Formale Praxis – Mitfreude 3 Kommentare


Selbstlose Freude ist in der buddhistischen Tradition eine der vier „unermesslichen Geisteshaltungen“ (Liebende Güte, Mitgefühl, Mitfreude und Gleichmut). In unserem täglichen Leben gibt es viele unterschiedliche Gründe, wieso wir keine Freude am Glück anderer empfinden. Zum Beispiel, wenn wir das jeweilige Glück gerne selbst erfahren möchten und ein wenig neidisch sind; auf einen Lottogewinn vielleicht, einen endlich erfüllten Kinderwunsch oder beruflichen Erfolg. Wenn unser Gegenüber das Glück in anderen Dingen findet als wir. Mein Sohn zum Beispiel, der Freude empfindet, wenn er mit seinen Freunden in einem Online Spiel ist, während ich gerne hätte, dass er meine Freude an der Meditation oder der Natur teilt. Manchmal fällt uns die Mitfreude schwer, wenn jemand unserem Rat nicht gefolgt ist und dennoch in der betreffenden Angelegenheit Erfolg hatte – vielleicht wenn eine Freundin glücklich in einer Beziehung ist, von der wir ihr abgeraten haben. Manchmal können wir uns auch nicht mitfreuen, weil wir das unbestimmte Gefühl haben, dass es leichter ist glücklich zu sein, wenn es anderen schlechter geht als uns.

Mit all diesen Verhaltensweisen versuchen wir in letzter Konsequenz unser Glück zu kontrollieren. Mit der aktuellen Übung der Woche gehen wir einen anderen Weg: Wir freuen uns am Glück anderer Menschen.
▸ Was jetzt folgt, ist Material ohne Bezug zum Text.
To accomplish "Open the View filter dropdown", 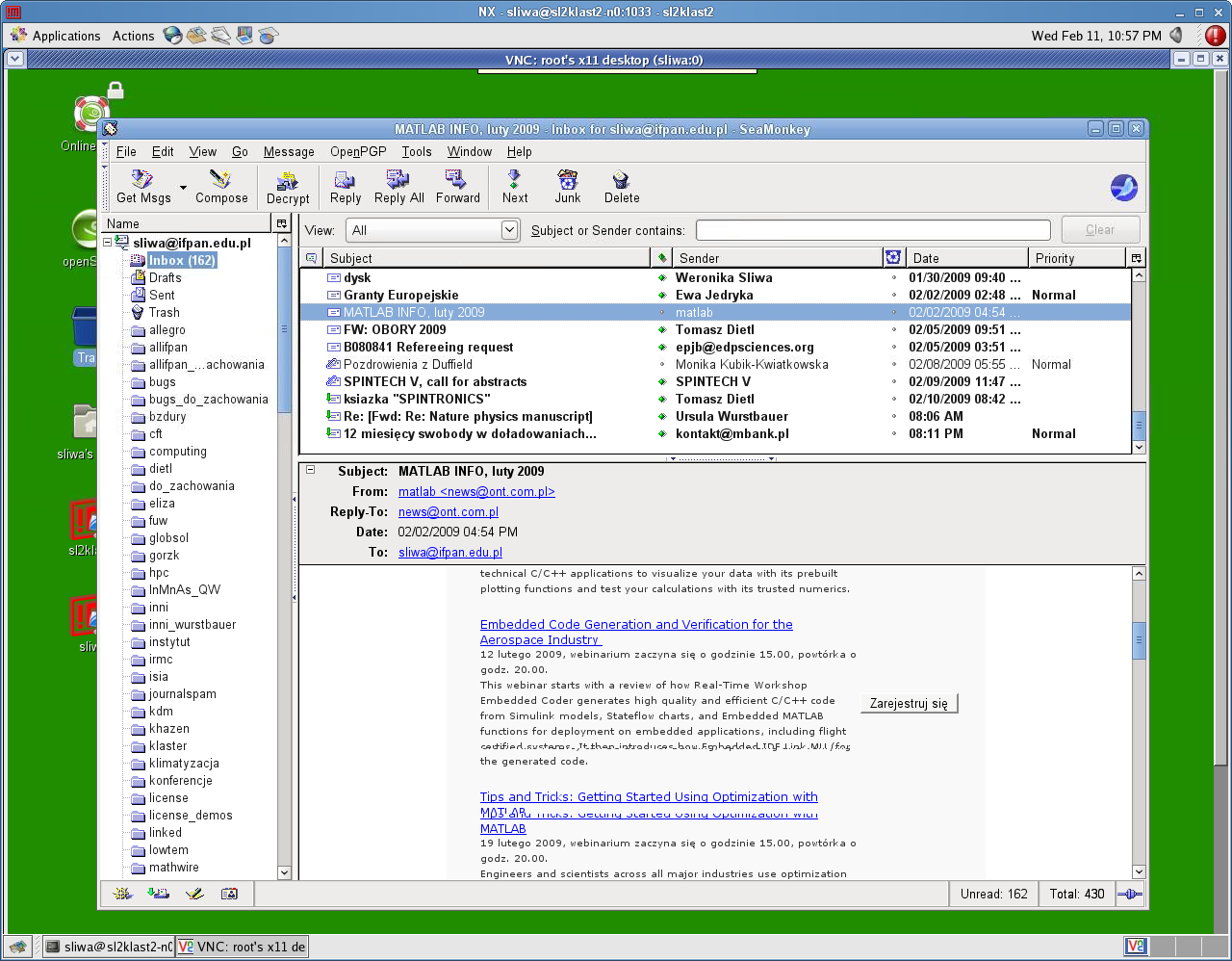I will 509,230.
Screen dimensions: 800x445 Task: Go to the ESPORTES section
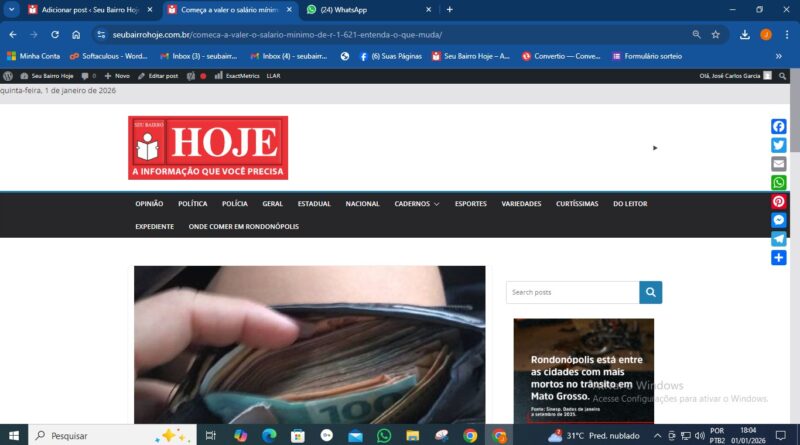point(470,204)
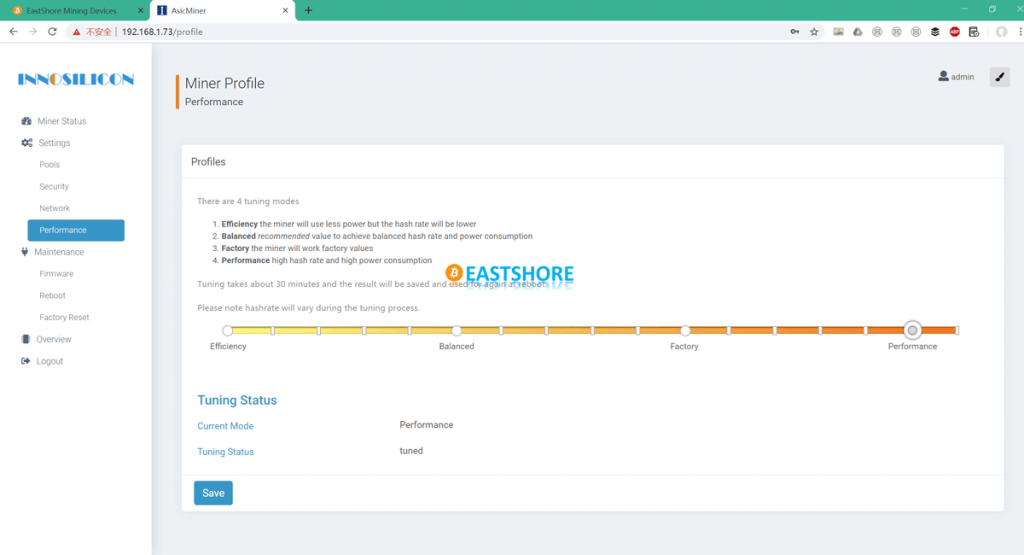Click the Overview icon in sidebar
The image size is (1024, 555).
pos(26,339)
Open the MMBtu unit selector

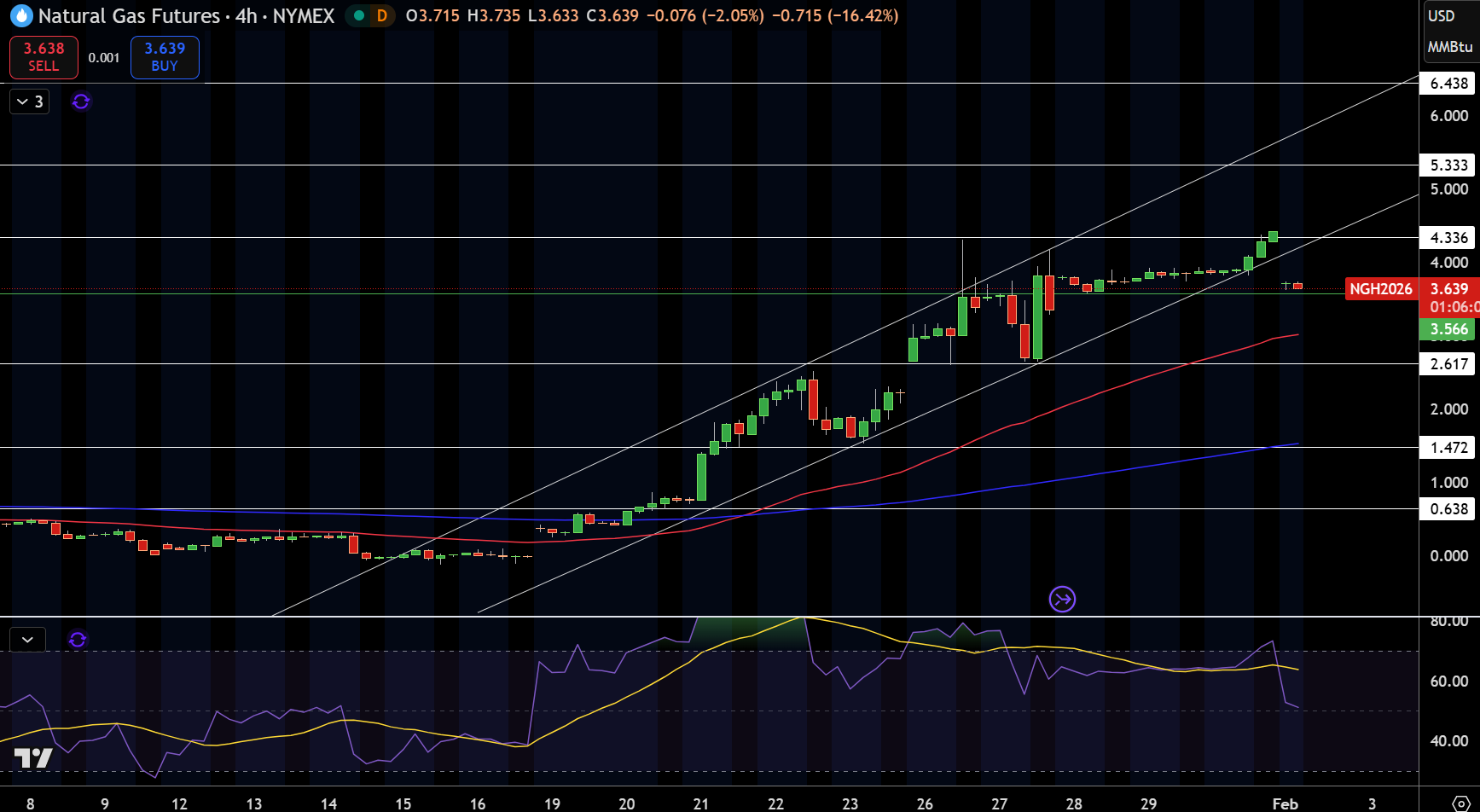tap(1450, 47)
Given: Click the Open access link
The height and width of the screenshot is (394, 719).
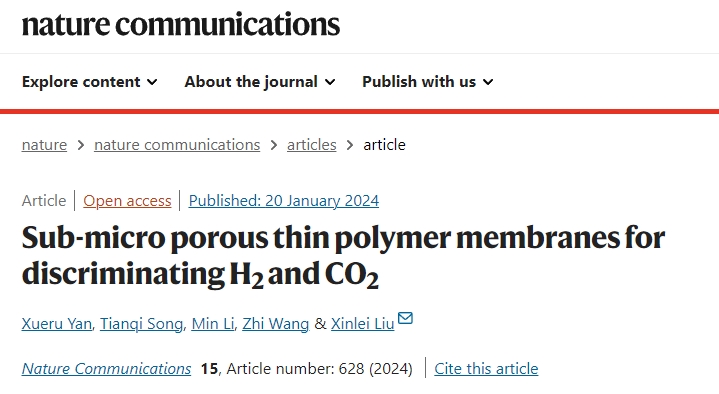Looking at the screenshot, I should 127,201.
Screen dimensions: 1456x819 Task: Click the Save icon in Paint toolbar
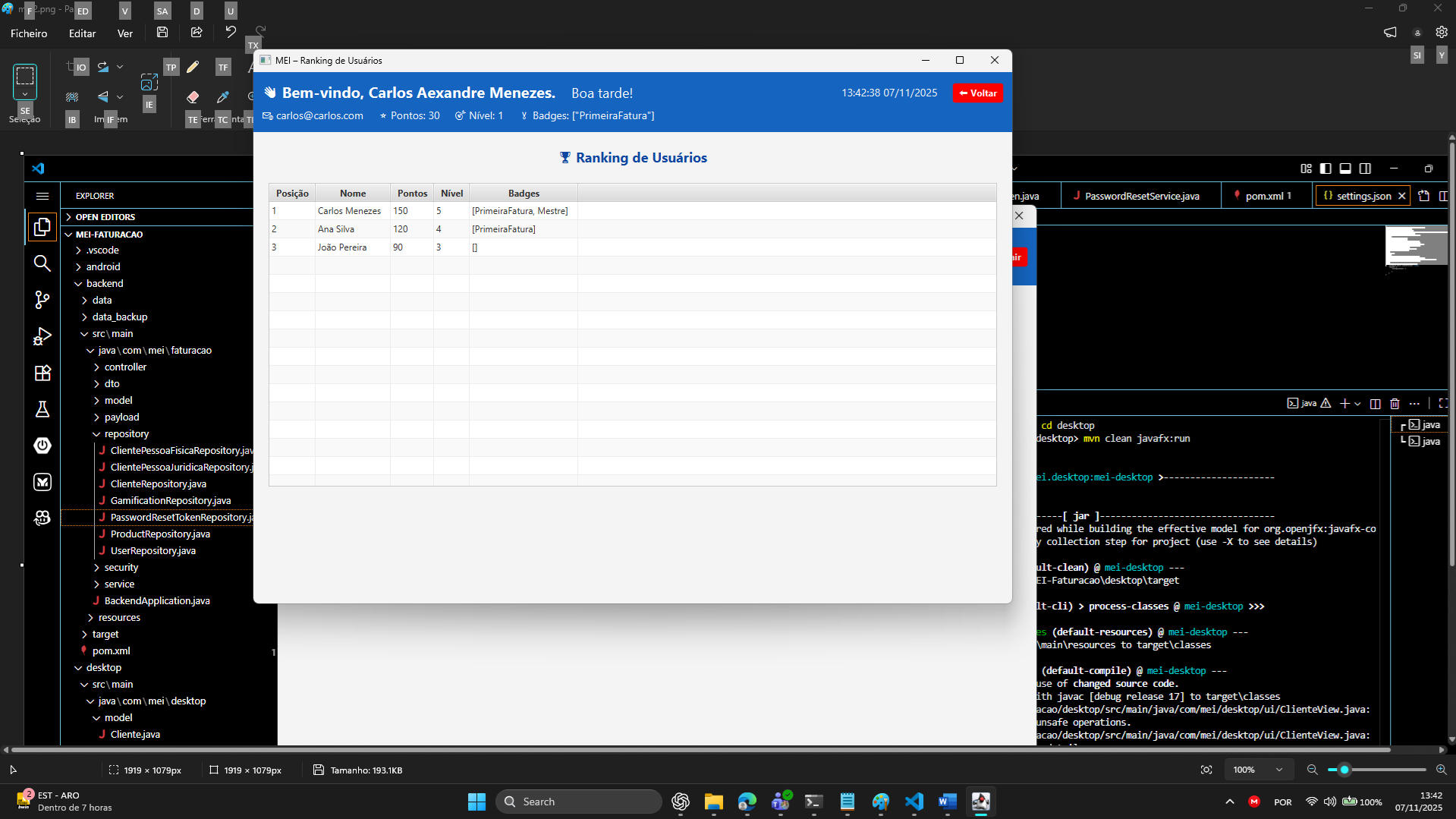tap(162, 33)
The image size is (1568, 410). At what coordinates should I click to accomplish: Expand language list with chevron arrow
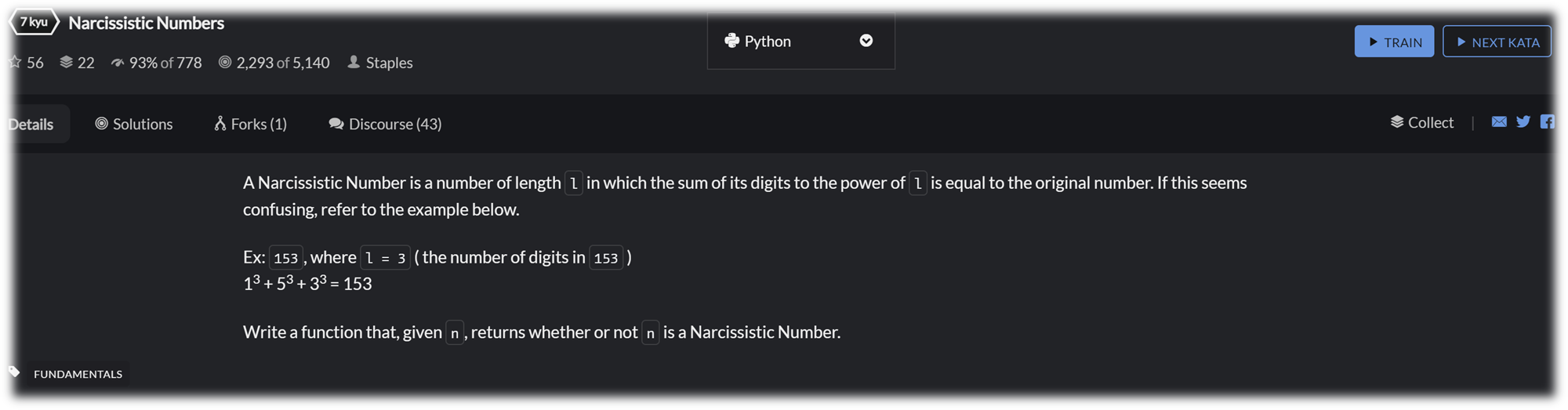click(x=866, y=41)
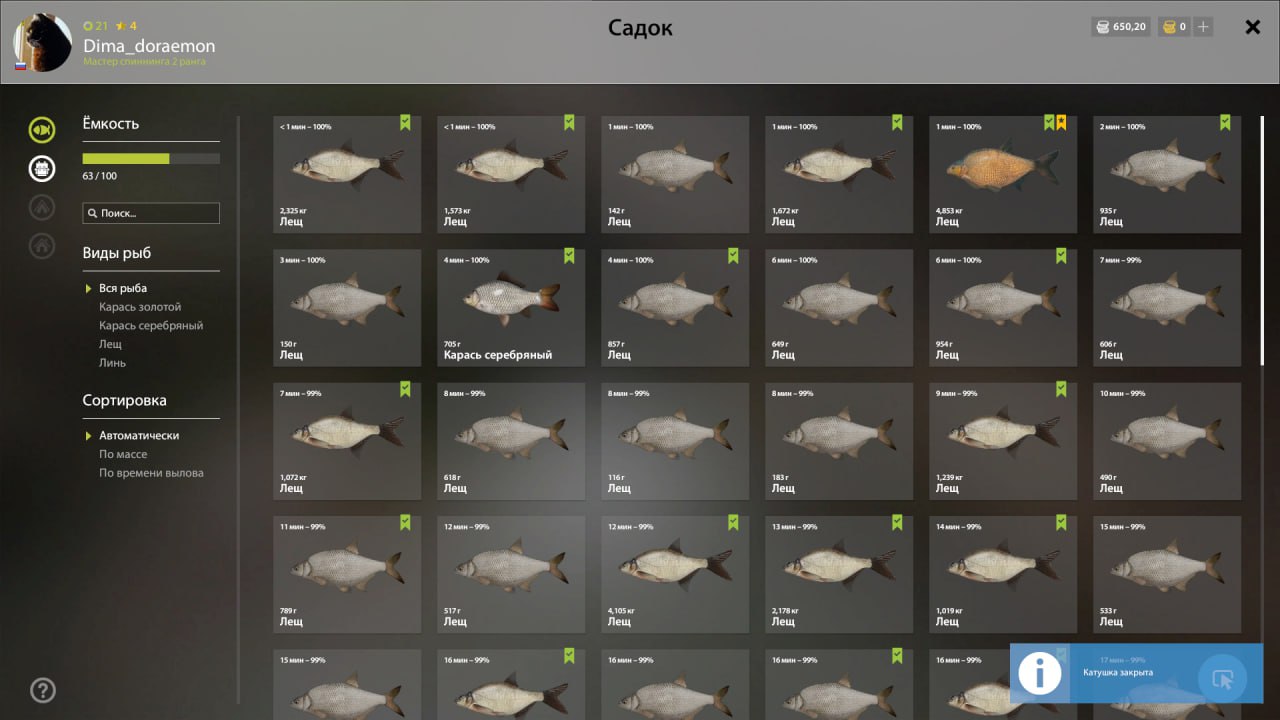This screenshot has width=1280, height=720.
Task: Sort fish По времени вылова
Action: tap(151, 473)
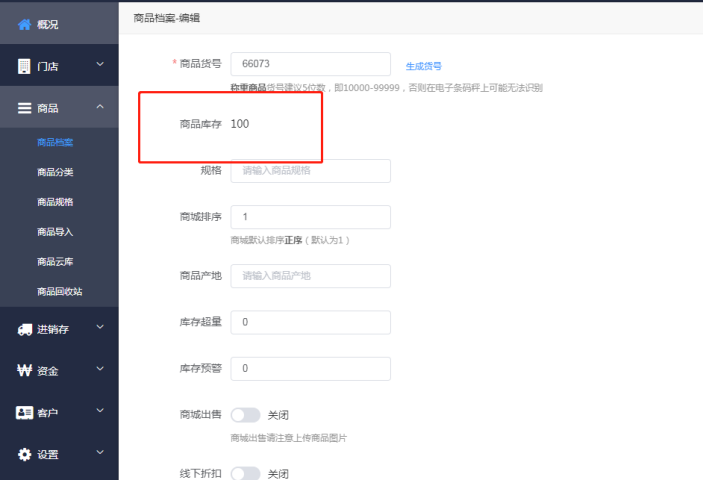Open the 商品回收站 submenu item
This screenshot has height=480, width=703.
pos(60,292)
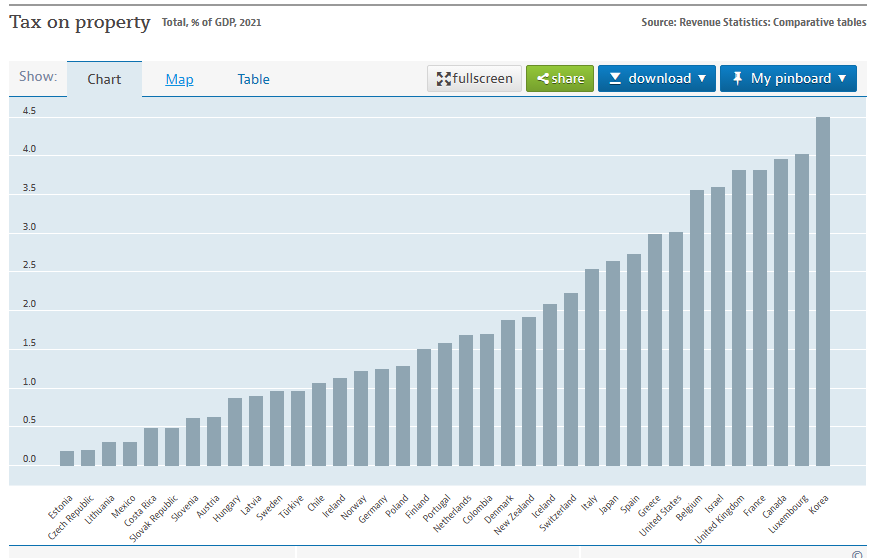Click the download tray arrow icon

click(615, 79)
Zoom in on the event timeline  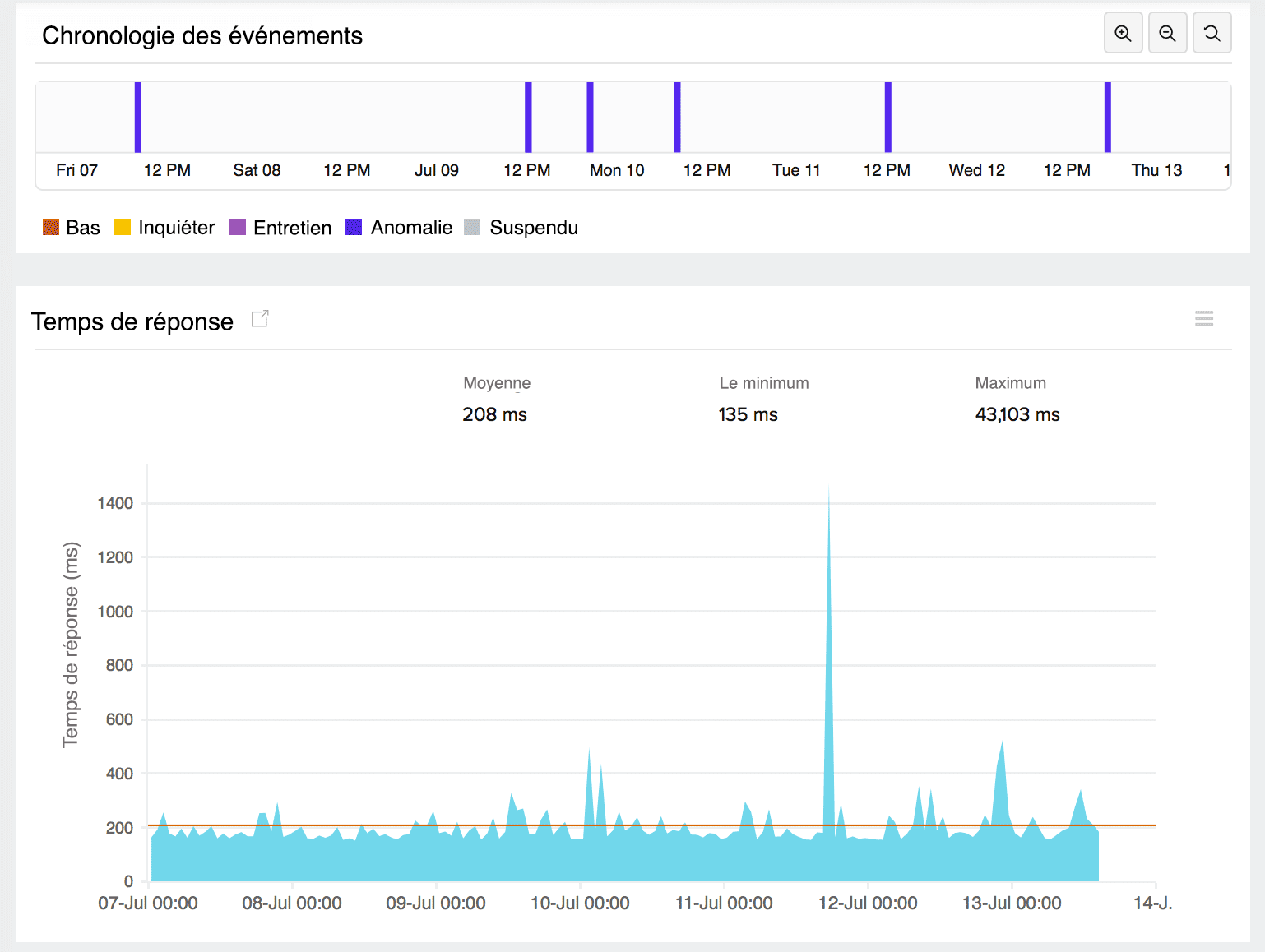1123,34
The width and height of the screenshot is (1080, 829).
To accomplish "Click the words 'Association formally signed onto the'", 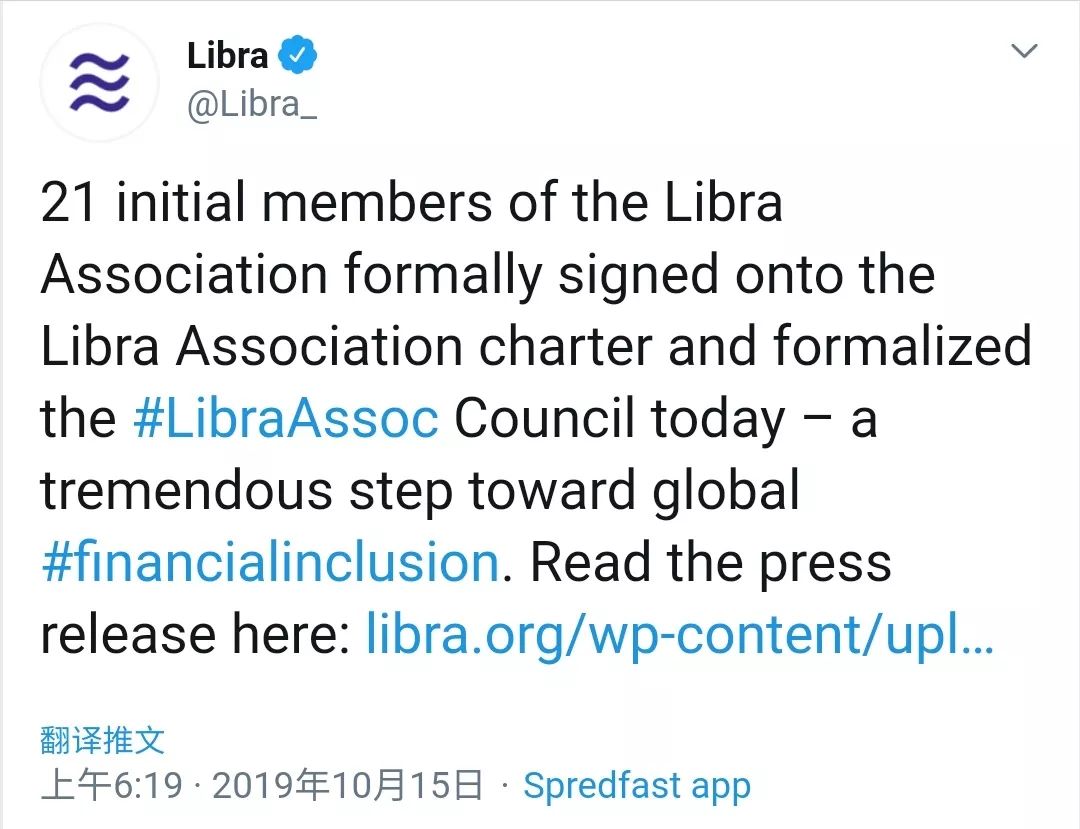I will pos(488,275).
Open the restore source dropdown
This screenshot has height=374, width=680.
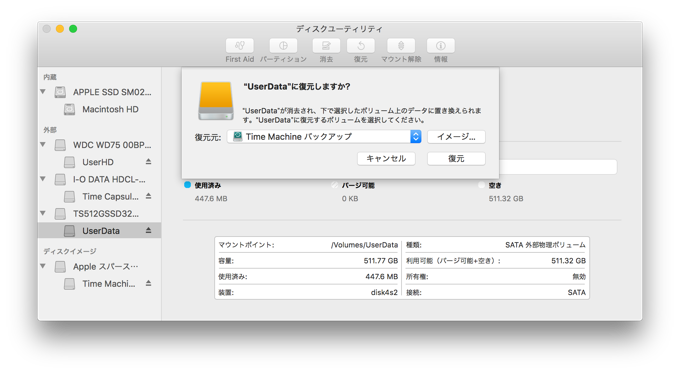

Beginne die Übung, indem du an einen Menschen denkst, den du magst und mit dem du dich leicht mitfreuen kannst.  Mache dir bewusst, was diesem Menschen Freude bereitet. Suche nicht nach absoluter Glückseligkeit, sondern nach den kleinen Freuden des Lebens. Freue dich mit diesem Menschen und wünsche ihr/ihm, dass dieses Glück andauern möge.  Dann gehe über zu jemanden, der eine neutrale Position in deinem Leben einnimmt. Im letzten Schritt empfinde Mitfreude mit jemandem, der nicht deine Sympathie hat. Praktiziere dies für einige Tage und beobachte erwartungslos, ob Mitfreude dein Glück weniger werden lässt oder ob es sich vergrößert.